[WHAT IS BEING ASKED] Go through the records below and report each line with "calendar" in it.

◇ ◇ ◇ ◇

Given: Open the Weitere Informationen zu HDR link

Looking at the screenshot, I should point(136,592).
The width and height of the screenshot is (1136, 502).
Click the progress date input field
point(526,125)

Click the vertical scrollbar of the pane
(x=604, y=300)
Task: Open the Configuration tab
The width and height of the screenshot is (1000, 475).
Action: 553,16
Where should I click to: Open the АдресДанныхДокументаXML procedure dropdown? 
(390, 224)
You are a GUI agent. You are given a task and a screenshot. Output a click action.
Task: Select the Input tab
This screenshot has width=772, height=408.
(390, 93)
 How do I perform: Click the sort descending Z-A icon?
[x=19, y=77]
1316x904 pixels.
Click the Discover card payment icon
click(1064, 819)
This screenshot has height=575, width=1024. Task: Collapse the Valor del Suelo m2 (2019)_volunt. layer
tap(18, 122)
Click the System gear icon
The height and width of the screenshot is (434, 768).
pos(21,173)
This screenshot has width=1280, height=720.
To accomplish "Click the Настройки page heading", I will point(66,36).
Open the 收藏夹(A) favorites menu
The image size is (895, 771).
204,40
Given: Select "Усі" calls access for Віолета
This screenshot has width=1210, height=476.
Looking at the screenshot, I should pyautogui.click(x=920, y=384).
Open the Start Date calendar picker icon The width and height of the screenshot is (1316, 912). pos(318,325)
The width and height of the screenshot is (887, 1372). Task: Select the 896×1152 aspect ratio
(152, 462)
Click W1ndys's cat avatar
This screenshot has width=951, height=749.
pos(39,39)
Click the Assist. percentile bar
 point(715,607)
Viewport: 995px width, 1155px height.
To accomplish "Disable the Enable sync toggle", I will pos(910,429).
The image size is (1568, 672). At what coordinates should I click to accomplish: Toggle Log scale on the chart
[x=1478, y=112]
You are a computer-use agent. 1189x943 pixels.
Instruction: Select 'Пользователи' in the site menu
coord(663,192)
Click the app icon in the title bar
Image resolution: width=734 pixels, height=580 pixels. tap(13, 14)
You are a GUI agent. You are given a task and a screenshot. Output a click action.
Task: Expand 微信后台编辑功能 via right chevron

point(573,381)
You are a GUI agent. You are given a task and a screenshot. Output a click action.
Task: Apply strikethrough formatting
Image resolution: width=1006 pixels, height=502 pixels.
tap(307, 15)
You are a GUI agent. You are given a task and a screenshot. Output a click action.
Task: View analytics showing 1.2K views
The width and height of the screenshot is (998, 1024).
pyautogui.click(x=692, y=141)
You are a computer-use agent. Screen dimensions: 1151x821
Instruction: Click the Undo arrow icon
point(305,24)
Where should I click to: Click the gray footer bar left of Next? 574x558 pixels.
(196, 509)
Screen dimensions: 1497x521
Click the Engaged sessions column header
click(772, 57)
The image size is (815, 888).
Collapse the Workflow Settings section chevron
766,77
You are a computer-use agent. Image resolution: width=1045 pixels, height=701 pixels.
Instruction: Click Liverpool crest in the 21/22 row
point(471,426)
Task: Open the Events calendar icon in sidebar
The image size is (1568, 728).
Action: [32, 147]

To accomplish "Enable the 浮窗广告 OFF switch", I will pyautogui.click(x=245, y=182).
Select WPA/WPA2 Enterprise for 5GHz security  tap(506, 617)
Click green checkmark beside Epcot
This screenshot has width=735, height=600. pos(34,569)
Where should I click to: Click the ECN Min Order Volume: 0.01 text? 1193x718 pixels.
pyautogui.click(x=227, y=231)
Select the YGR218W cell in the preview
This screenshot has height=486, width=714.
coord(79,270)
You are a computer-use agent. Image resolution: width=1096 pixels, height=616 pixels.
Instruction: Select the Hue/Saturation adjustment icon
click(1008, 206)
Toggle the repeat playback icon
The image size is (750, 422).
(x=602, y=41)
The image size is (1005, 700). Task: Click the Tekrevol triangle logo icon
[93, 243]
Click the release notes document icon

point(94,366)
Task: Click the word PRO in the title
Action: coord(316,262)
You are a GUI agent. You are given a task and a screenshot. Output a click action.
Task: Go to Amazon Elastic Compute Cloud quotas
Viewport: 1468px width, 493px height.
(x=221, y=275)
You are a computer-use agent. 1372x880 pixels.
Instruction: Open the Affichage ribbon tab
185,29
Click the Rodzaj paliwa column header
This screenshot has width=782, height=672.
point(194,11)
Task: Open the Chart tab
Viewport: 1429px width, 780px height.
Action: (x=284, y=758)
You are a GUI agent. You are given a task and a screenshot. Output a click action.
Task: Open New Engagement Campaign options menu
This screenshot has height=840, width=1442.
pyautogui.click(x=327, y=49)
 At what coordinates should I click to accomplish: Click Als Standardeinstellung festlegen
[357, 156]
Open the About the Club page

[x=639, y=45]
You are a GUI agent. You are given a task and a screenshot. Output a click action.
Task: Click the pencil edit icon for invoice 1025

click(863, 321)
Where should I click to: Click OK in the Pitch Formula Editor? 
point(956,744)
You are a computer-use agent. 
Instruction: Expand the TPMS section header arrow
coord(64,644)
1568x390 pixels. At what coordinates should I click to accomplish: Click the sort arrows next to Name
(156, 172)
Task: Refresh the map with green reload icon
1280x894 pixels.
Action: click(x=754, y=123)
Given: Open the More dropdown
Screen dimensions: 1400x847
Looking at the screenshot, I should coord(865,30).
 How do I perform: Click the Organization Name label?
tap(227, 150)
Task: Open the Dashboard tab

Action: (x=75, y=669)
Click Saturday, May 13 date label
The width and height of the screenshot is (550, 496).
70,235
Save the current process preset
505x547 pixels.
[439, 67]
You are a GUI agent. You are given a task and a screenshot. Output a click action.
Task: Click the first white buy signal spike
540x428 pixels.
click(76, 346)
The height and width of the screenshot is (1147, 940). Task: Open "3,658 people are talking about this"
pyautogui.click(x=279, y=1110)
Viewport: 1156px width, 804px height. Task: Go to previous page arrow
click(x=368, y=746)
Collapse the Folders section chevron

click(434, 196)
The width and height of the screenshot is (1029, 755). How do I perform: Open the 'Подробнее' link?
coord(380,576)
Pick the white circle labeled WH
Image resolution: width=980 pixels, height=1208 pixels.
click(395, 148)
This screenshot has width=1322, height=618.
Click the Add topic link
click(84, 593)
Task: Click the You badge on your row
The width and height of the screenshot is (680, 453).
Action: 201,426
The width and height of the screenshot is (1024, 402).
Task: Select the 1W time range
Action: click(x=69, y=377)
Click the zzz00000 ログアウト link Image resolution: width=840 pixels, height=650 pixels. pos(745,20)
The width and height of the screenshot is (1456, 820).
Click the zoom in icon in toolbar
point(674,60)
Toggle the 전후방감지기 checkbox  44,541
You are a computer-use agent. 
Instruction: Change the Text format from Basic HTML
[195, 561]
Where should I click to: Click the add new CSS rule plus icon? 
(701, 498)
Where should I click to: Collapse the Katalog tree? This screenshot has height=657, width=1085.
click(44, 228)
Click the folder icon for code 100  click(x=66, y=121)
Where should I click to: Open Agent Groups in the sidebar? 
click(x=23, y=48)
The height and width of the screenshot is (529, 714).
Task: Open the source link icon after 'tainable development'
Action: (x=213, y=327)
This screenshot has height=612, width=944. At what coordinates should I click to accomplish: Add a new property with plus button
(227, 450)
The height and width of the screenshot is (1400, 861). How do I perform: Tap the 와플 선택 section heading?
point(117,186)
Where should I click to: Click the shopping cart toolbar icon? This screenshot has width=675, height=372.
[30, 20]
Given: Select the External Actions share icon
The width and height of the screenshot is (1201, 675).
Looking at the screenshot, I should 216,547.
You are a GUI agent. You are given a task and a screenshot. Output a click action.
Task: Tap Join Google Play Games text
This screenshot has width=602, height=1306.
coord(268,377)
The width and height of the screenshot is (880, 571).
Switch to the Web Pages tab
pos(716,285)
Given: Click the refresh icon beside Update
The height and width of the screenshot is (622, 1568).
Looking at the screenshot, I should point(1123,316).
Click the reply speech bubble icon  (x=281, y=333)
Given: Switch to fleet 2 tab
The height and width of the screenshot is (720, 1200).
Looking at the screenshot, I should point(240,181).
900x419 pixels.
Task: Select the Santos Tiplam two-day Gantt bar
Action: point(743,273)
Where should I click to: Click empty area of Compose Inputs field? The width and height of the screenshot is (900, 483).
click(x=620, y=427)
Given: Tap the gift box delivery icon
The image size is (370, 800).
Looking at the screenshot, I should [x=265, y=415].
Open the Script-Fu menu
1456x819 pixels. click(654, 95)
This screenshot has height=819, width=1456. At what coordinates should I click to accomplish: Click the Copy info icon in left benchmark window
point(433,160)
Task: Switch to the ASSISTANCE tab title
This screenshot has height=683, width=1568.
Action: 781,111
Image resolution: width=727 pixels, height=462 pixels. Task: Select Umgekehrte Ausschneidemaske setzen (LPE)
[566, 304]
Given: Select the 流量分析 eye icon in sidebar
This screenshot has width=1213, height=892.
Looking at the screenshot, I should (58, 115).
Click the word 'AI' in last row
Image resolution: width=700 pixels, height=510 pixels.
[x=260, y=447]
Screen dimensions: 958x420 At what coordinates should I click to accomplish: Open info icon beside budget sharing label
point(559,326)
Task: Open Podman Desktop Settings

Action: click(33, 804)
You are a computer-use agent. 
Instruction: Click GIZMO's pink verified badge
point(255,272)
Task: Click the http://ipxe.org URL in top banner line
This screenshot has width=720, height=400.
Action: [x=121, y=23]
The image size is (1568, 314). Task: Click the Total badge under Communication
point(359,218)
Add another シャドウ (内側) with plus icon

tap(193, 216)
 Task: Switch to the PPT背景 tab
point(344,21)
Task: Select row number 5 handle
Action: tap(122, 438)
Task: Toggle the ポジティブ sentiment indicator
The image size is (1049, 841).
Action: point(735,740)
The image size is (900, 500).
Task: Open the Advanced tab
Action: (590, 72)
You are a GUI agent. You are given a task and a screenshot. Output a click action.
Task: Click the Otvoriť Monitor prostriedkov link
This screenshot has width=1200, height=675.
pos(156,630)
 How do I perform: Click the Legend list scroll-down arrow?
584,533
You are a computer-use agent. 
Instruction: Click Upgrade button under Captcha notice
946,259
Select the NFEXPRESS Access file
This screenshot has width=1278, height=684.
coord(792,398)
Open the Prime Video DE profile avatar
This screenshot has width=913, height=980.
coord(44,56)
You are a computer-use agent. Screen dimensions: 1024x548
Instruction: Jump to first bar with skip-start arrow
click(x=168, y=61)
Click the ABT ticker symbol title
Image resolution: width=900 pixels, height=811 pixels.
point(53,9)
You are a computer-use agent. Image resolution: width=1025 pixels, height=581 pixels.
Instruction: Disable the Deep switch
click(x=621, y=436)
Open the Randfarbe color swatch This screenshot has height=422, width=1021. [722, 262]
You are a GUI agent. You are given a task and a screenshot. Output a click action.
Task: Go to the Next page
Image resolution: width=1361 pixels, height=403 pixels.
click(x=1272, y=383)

◇ ◇ ◇ ◇

[RESPONSE AREA]
Open the Start Date calendar picker icon The width and height of the screenshot is (1316, 912). pos(318,325)
Task: Open the Events calendar icon in sidebar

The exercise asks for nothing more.